Let $X,Y$ be Riemann surfaces and $f: X \to Y$ be a nonconstant holomorphic map.
It is well known that if $X$ is compact, or more generally if $f$ is a proper map, then the branch points of $f$ form a discrete subspace of $Y$. In trying to understand why this is true, I came up with a proof that seems to work even more generally when $f$ is just a closed map, but I don't find that result stated anywhere. So probably there might be something wrong with my proposed argument. The main difference between this case and $f$ being proper is that the fibers are guaranteed to be finite, but I don't see considering infinite fibers would break down the following proof.
Could you tell me whether this argument works or if it breaks down somewhere?
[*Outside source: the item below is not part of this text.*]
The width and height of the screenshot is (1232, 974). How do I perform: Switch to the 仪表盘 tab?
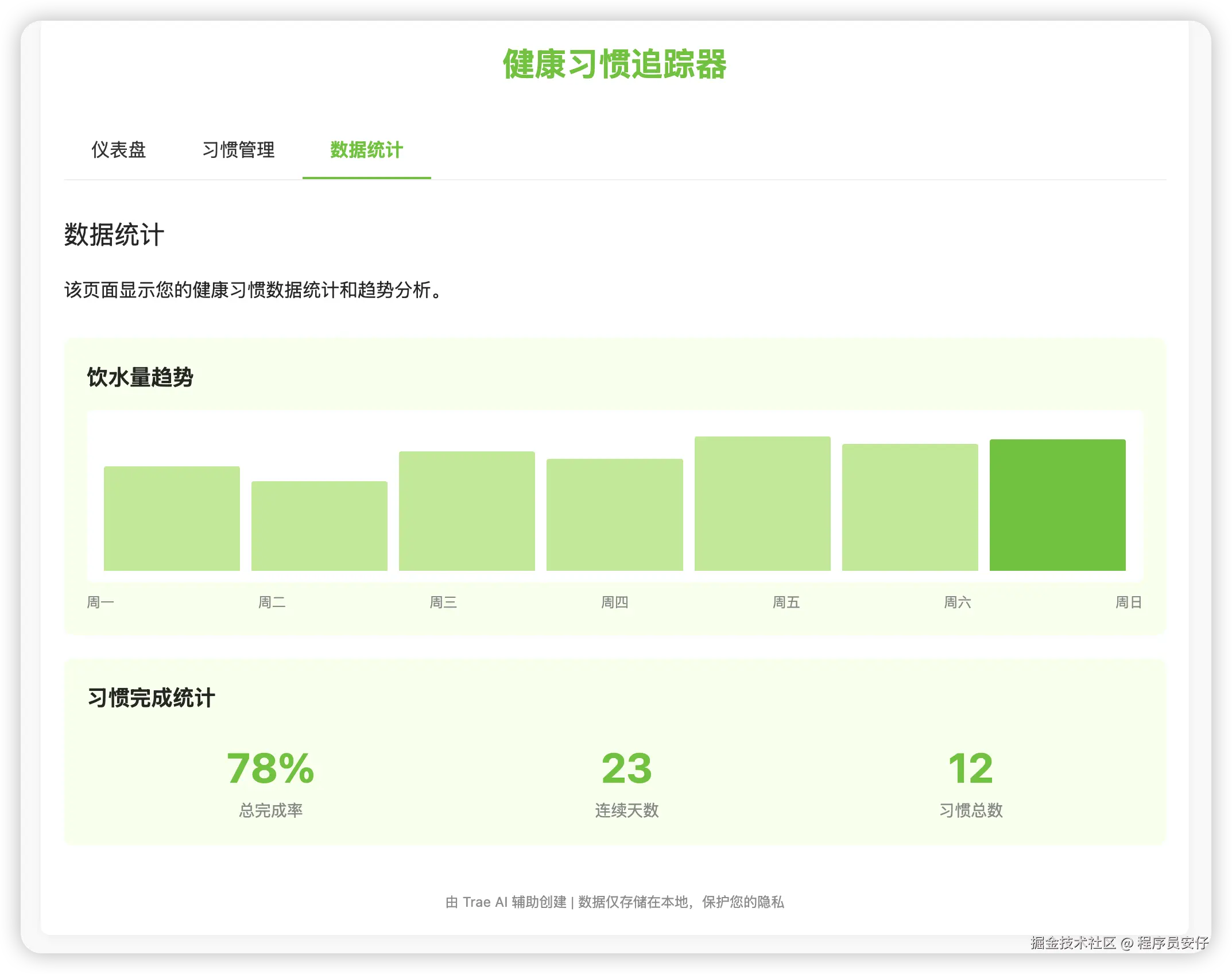tap(119, 150)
Proposed proof: Let $y_0 \in Y$ be a branch point of $f$ and $(V, \psi)$ some chart for $Y$ around $y_0$. For each $x_i \in f^{-1}(y_0)$, we can find a chart $(U_i, \varphi_i)$ for $X$ around $x_i$ such that the local representation of $f$ in these charts is $z \mapsto z^{m_i}$, where $m_i$ is the multiplicity of $f$ at $x_i$. Now, define $$V' := Y \setminus f\left(X \setminus \bigcup U_i\right).$$ The fact that $f$ is closed implies that $V' \subseteq Y$ is open. Since $\bigcup U_i$ contains all preimages of $y_0$, it follows that $y_0 \in V'$. Moreover, for all $x \in X$ we have that $f(x) \in V'$ implies $x \in \bigcup U_i$. Now note that if $x \in \bigcup U_i$ is a ramification point of $f$, it has to be one of the $x_i$, due to the form of the local representations in each $U_i$. It follows that $V'$ does not contain any branch points apart from $y_0$.
Since we can do this for any branch point, we conclude that they form a discrete subspace of $Y$.